== Records shown ==

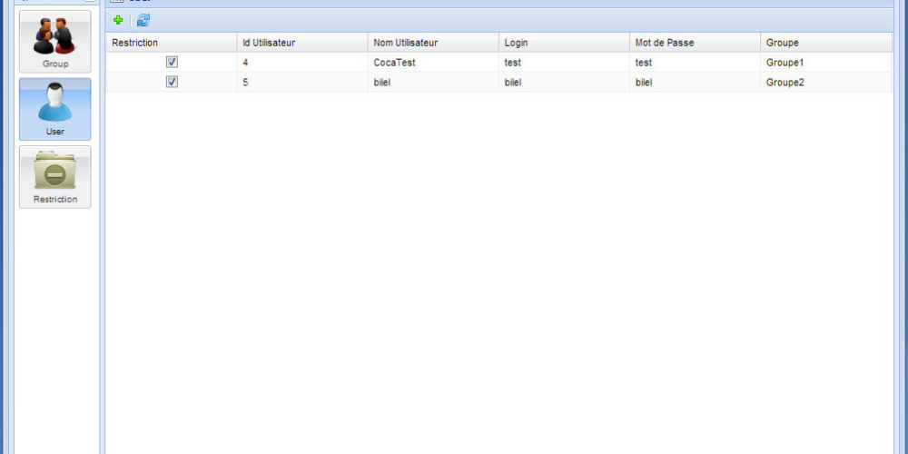Click the Groupe2 cell
This screenshot has height=454, width=908.
pyautogui.click(x=785, y=82)
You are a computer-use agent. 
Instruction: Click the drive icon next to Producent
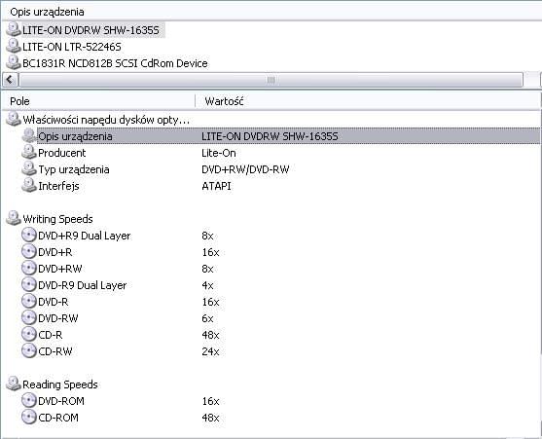pyautogui.click(x=28, y=153)
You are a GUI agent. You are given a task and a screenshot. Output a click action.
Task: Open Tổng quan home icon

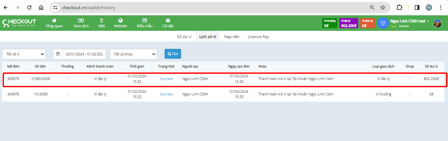pos(54,20)
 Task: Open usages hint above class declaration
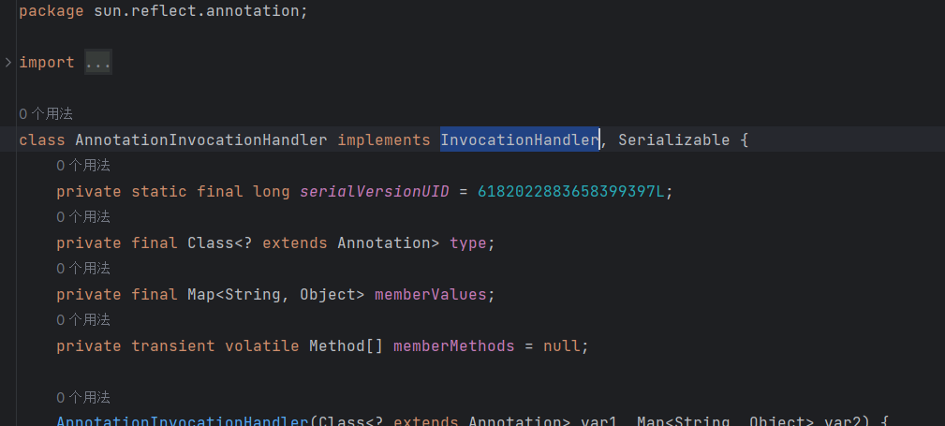(x=46, y=114)
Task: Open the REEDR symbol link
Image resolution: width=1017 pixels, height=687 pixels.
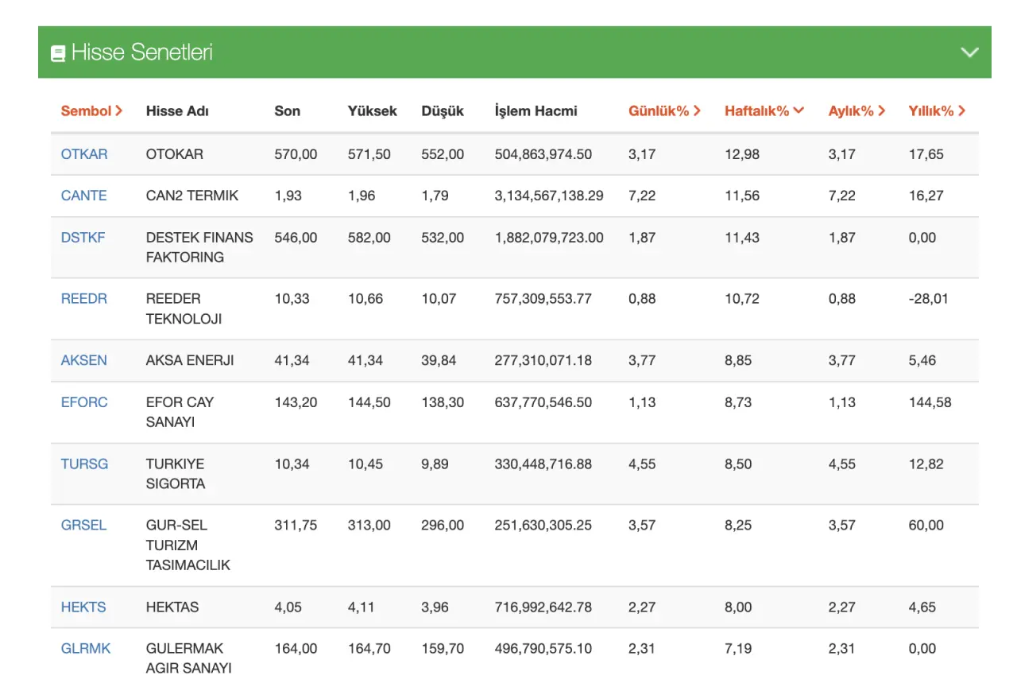Action: 83,299
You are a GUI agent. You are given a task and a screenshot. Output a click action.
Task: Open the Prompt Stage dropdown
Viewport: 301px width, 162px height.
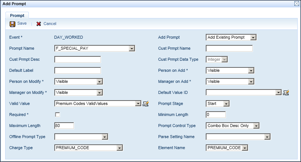[226, 104]
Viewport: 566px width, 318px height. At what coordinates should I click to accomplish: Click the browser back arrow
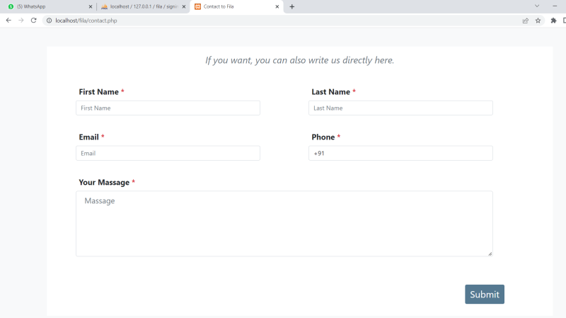[x=8, y=21]
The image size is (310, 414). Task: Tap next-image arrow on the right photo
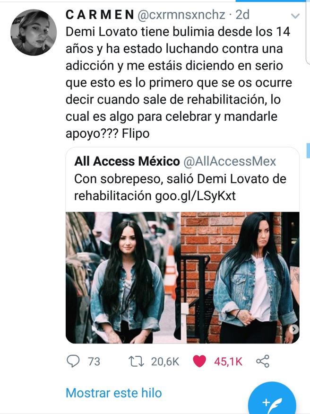[294, 329]
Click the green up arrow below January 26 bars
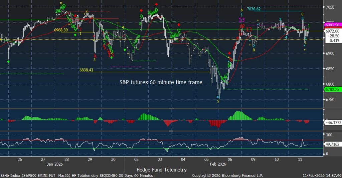 tap(8, 62)
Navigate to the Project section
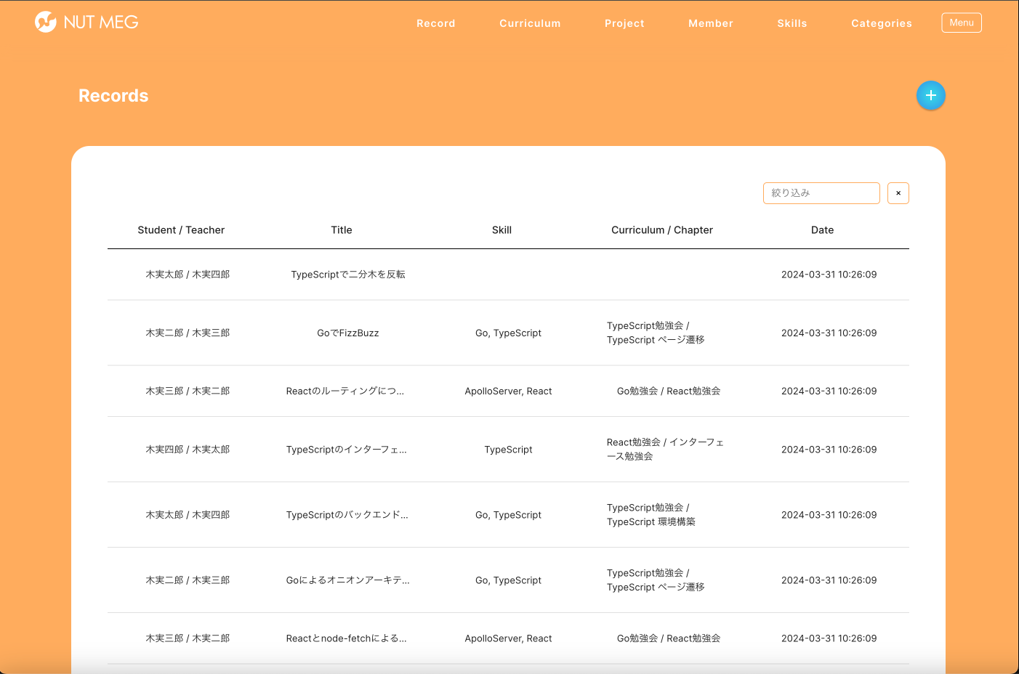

===

Nothing but the lines from the line with "You are a computer-use agent." through the last line of the data above should be printed, exactly as written and without pictures.

You are a computer-use agent. 
Instruction: Click the drive icon next to Producent
pyautogui.click(x=28, y=153)
You are a GUI agent. You are given a task and a screenshot. Output a click action.
Task: Open Tổng quan home icon

pos(54,20)
 Task: Open usages hint above class declaration
(x=46, y=114)
Task: Open the REEDR symbol link
Image resolution: width=1017 pixels, height=687 pixels.
Action: 83,299
You are a GUI agent. You are given a task and a screenshot. Output a click action.
Task: Open the Prompt Stage dropdown
Viewport: 301px width, 162px height.
[226, 104]
Viewport: 566px width, 318px height. At what coordinates should I click to accomplish: Click the browser back arrow
[x=8, y=21]
The image size is (310, 414). Task: Tap next-image arrow on the right photo
[294, 329]
Click the green up arrow below January 26 bars
 tap(8, 62)
Navigate to the Project section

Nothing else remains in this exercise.